O autor, com base em sua expertise e longa experiência na área, nos traz um relato significativo de uma experiência no campo da proposta de consolidação do Programa de Saúde na Escola (PSE) no Município do Rio de Janeiro, Brasil, de 2000-2009, apresentando os modelos, processos e as estratégias utilizadas para tal, à luz dos princípios da promoção da saúde. É importante destacar que a relevância desse relato se dá, dentre outros aspectos, para além da excelência e rigor metodológico da pesquisa, pela longa permanência do autor como gestor da área no Município do Rio de Janeiro, o que certamente contribuiu para que pudesse realizar essa reflexão tão profunda sobre o Programa.

O PSE é uma política de saúde na escola que se propõe a articular e integrar permanentemente os setores saúde e educação com ações que buscam melhorar a qualidade de vida dos alunos de escolas de educação básica, tendo por base ações de prevenção, promoção e atenção à saúde.

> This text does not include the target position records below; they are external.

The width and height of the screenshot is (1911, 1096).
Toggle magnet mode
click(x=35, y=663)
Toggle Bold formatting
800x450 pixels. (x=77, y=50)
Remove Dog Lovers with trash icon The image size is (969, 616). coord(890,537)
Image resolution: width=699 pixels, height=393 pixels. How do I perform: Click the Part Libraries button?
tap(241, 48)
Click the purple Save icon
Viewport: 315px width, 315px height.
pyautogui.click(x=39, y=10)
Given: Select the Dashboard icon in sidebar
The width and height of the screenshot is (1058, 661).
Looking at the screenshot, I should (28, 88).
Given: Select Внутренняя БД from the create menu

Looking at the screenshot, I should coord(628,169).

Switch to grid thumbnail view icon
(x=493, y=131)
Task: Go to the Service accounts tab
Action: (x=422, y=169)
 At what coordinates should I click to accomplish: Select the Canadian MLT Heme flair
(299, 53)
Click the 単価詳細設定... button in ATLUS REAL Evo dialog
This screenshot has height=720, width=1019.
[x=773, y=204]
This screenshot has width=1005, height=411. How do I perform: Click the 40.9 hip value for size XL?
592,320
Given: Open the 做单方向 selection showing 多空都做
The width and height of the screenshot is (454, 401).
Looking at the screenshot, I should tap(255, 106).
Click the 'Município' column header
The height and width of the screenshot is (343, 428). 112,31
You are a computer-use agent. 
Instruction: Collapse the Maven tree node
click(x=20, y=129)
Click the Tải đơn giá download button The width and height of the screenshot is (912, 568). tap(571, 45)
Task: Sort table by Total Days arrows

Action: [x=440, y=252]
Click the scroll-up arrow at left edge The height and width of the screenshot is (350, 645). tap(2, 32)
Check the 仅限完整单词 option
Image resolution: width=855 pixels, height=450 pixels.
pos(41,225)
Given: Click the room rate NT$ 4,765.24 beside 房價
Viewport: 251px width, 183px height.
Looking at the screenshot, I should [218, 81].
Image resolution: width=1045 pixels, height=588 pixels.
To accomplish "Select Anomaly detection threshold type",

Busca-se refletir sobre uma prática educativa emancipatória, que transforma saberes existentes, no intuito de fomentar o desenvolvimento da autonomia e da responsabilidade dos indivíduos no cuidado com a saúde 1,2. Segundo Organização Mundial da Saúde (OMS) 3, a educação para a promoção da saúde contém a transmissão de informações relativas às condições sociais, econômicas e ambientais com influência sobre a saúde, bem como condições de risco individual e condutas de risco.

O texto nos permite inferir a atualidade e alinhamento do PSE com a Agenda 2030 para o desenvolvimento sustentável da Organização das Nações Unidas (ONU) 4, no que diz respeito à promoção da saúde, ao crescimento sustentável e à educação inclusiva, em nível de literacia para a saúde em um contexto global de promoção do desenvolvimento sustentável.

A literacia em saúde é o elemento-chave para que as pessoas possam tomar decisões informadas sobre a sua saúde. De acordo com a OMS 3, a literacia em saúde é o conjunto de competências cognitivas e sociais, e a capacidade dos indivíduos para compreenderem e utilizar a informação de forma a promover e manter a saúde.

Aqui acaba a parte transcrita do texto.